Characteristics of subfornical organ (SFO) neurons were examined by measuring the cytosolic Ca2+ concentration ([Ca2+](i)) in acutely dissociated neurons of the rat. SFO neurons, defined by the responsiveness to 50 mM K+ (n = 67) responded to glutamate (86%), angiotensin II (All) (50%), arginine vasopressin (AVP) (66%) and/or carbachol (CCh) (61%), at their maximal concentrations, with marked increases in [Ca2+](i). More than a half (174/307) of SFO neurons examined exhibited spontaneous Ca2+ oscillations, while the remainder showed a relatively stable baseline under unstimulated conditions. Spontaneous Ca2+ oscillations were suppressed when extracellular Ca2+ was removed and were inhibited when extracellular Na+ was replaced with equimolar N-methyl-D-glucamine. Ca2+ oscillations were unaffected by the inhibitor of Ca2+-dependent ATPases cyclopiazonic acid, the N-type Ca2+ channel blocker omega-conotoxin GVIA and the P/Q-type Ca2+ channel blocker omega-agatoxin IVA, but significantly inhibited by the high-voltage-activated Ca2+ channel blacker Cd2+ and the L-type Ca2+ channel blocker nicardipine.
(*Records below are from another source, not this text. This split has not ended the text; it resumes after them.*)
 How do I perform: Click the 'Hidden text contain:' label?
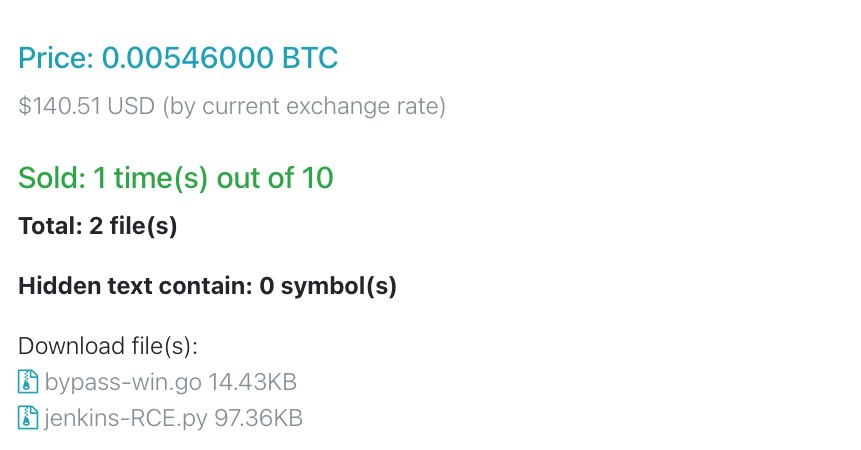pos(135,287)
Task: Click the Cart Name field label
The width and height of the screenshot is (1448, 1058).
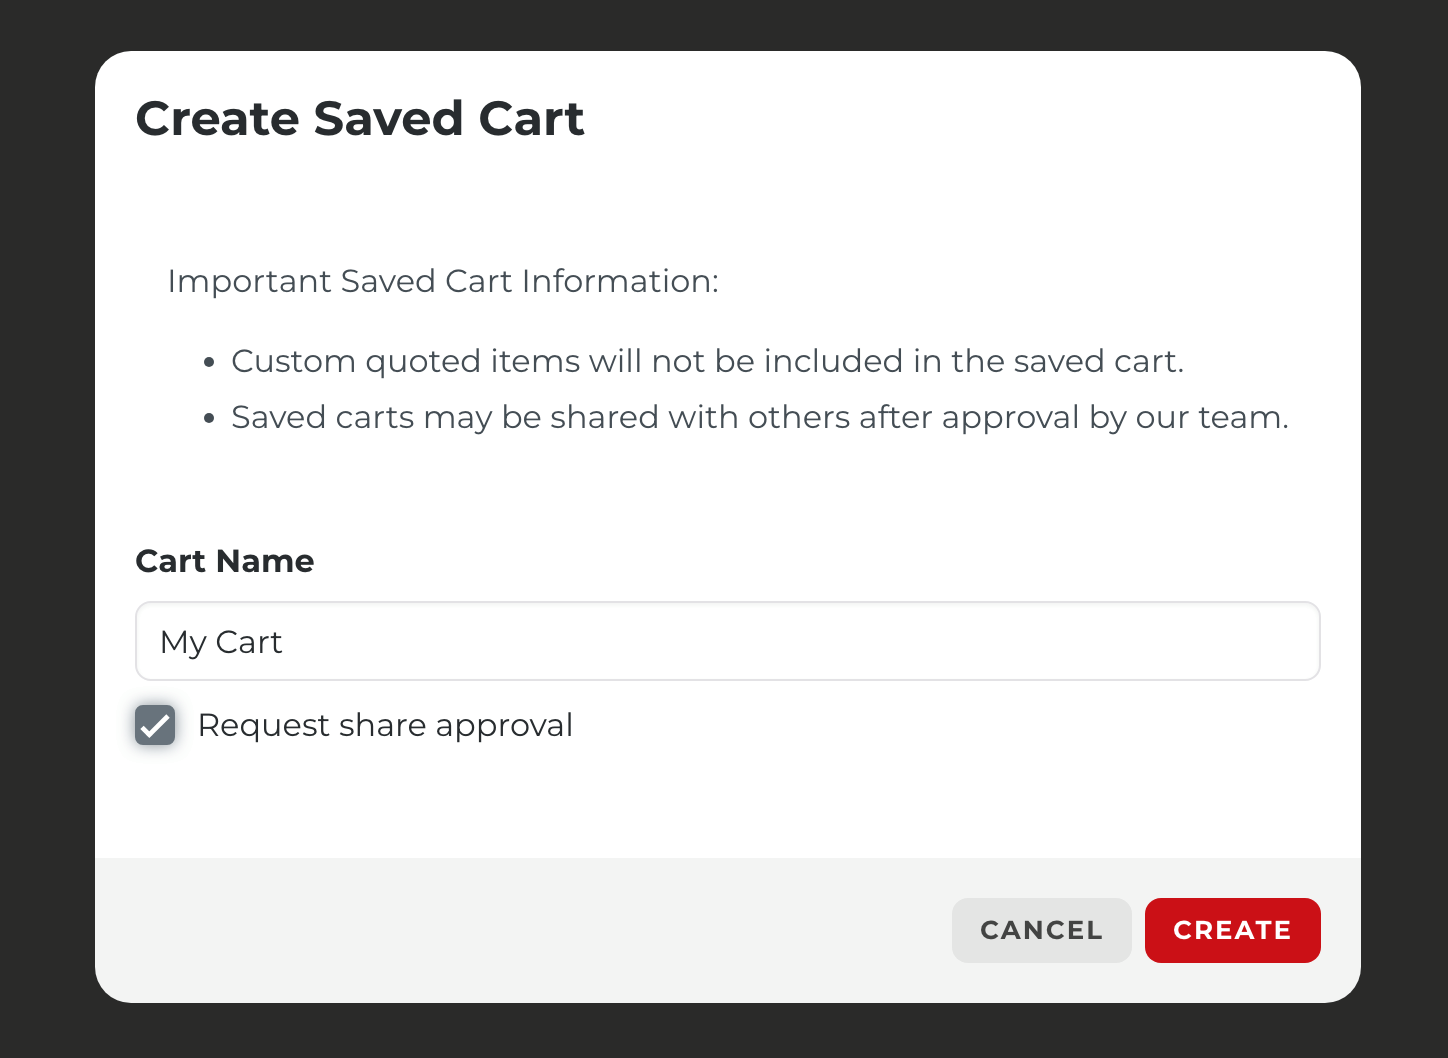Action: pos(224,561)
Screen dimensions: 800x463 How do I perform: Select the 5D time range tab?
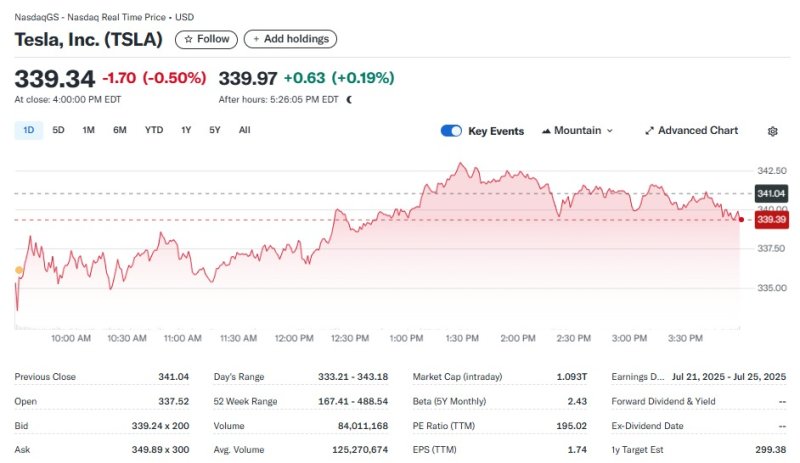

Ca2+ oscillations were also completely arrested by the voltage-gated Na+ channel blocker tetrodotoxin in 50% of SFO neurons but only partially in the remaining neurons. These results suggest that SFO neurons exhibit spontaneous membrane Ca2+ oscillations that are dependent in part on Ca2+ entry through L-type Ca2+ channels, whose activation may result from burst firing. Moreover, All at picomolar concentrations induced Ca2+ oscillations in neurons showing no spontaneous Ca2+ oscillations, while spontaneous Ca2+ oscillations were arrested by gamma-aminobutyric acid (10 mu M), suggesting that rises in [Ca2+](i) during Ca2+ oscillations may play an important role in the modulation of SFO neuron function.